Long time lurker here. I need help. Please... 

I've been having a lot of problems making the USB 3.0 slot work on this board. At first, they were working really great but after some time it just stops while in the middle of a transfer. I tried using both USB 2.0 and 3.0 storage device on USB 3.0 ports but both of them disconnects while transferring. I don't think it is a PSU issue as I was not running any other applications while doing the transfer. I tried updating the BIOS to 1.60 and it kinda worked for a while when I was using Windows 7. I changed to Windows 8 and it seems that the problem is back. I tried installing new drivers to see if that would fix it but it seems that the drivers they have on the AsRock site's not working. Its not completing the installation even when ran as admin. Do I need to update the BIOS to 1.80 or can I do something else? 

Thanks!


----------



## natr0n (Jan 2, 2013)

Try another usb cable.make sure cable isnt loose too.
windows 8 isn't perfect yet , if was working on 7 should have stayed on there.


----------



## Mussels (Jan 2, 2013)

try the BIOS update, and the newer drivers might start working.

otherwise, they might just be bad. USB 3.0 adoption has been slow due to all these random issues and incompatibilities.


----------



## Athlon2K15 (Jan 2, 2013)

I would try looking for a new firmware. Another option is disabling HPET in bios..some say this fixes the issue


----------



## toilet pepper (Jan 2, 2013)

Hmmm. Definitely try them all. I'll check the hpet before doing the bios update.


----------



## OneMoar (Jan 2, 2013)

Mussels said:


> try the BIOS update, and the newer drivers might start working.
> 
> otherwise, they might just be bad. USB 3.0 adoption has been slow due to all these random issues and incompatibilities.



hes already on 1.60 witch has all the most recent usb3 firmware image 
there is nothing in 1.70 that should have any effect  on the issue no sense `risking` a bios update


----------



## Mussels (Jan 2, 2013)

OneMoar said:


> hes already on 1.60 witch has all the most recent usb3 firmware image
> there is nothing in 1.70 that should have any effect  on the issue no sense `risking` a bios update



more often than not, BIOS release notes do not include whats actually changed.


----------



## OneMoar (Jan 2, 2013)

Mussels said:


> more often than not, BIOS release notes do not include whats actually changed.
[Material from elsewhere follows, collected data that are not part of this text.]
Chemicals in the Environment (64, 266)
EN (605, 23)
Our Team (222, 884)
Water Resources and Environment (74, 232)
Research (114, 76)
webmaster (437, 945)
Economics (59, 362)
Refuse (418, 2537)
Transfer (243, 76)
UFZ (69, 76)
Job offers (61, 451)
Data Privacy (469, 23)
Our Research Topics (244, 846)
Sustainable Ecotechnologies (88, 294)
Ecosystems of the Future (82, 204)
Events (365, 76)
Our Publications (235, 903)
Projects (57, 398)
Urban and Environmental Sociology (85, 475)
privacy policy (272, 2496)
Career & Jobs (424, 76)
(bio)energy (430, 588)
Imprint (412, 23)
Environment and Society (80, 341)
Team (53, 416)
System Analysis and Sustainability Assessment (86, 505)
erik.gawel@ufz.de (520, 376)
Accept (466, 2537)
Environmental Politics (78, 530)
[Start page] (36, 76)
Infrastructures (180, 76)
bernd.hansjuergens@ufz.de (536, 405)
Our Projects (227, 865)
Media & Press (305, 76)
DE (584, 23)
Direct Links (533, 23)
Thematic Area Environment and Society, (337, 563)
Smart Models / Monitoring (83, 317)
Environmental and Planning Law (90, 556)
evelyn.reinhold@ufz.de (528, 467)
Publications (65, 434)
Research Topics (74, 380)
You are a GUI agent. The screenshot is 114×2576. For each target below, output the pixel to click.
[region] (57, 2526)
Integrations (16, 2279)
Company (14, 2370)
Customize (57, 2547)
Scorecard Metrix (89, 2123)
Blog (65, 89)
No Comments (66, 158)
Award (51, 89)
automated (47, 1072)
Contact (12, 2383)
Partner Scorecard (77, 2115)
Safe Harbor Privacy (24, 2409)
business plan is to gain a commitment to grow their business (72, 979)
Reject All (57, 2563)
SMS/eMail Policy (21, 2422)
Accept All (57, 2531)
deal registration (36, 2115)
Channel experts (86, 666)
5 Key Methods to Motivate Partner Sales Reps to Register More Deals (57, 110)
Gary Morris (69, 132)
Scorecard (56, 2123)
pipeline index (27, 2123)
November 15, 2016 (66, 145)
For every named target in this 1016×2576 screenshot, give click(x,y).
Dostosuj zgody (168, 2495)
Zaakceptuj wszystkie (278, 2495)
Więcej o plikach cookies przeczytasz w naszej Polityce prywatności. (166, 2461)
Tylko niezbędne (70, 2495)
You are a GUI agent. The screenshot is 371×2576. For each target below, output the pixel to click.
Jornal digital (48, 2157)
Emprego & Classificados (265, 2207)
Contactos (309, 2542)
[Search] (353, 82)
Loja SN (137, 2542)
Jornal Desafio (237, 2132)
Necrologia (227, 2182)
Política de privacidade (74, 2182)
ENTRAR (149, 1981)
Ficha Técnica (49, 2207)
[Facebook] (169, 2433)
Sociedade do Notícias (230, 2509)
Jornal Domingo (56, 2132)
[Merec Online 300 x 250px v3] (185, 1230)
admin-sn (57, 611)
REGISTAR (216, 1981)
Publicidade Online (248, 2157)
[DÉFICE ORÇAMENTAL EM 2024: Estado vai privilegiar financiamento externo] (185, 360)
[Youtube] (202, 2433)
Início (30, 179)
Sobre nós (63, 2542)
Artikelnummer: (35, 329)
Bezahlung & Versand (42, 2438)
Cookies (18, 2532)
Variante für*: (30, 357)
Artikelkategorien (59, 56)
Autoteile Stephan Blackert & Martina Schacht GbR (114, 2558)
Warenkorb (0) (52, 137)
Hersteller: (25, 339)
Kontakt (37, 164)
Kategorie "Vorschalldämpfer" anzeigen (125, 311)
but I took the liberty of downloading the bios and checking


----------



## Athlon2K15 (Jan 2, 2013)

OneMoar said:


> but I took the liberty of downloading the bios and checking



For some reason I highly doubt this.


----------



## OneMoar (Jan 2, 2013)

AthlonX2 said:


> For some reason I highly doubt this.



you underestimate my power 












the second block of numbers is the version string


----------



## Major_A (Jan 2, 2013)

Have you tried updating your drivers to the current set on Etron?
http://www.etron.com/manager/uploads/SETUP_0.115.zip


----------



## OneMoar (Jan 2, 2013)

Major_A said:


> Have you tried updating your drivers to the current set on Etron?
> http://www.etron.com/manager/uploads/SETUP_0.115.zip



THIS
the modual in the bios just serves to provide legacy(keyboard and mouse ) and Basic communication with the rest of the system 
and it hasn't been touched from 1.60


----------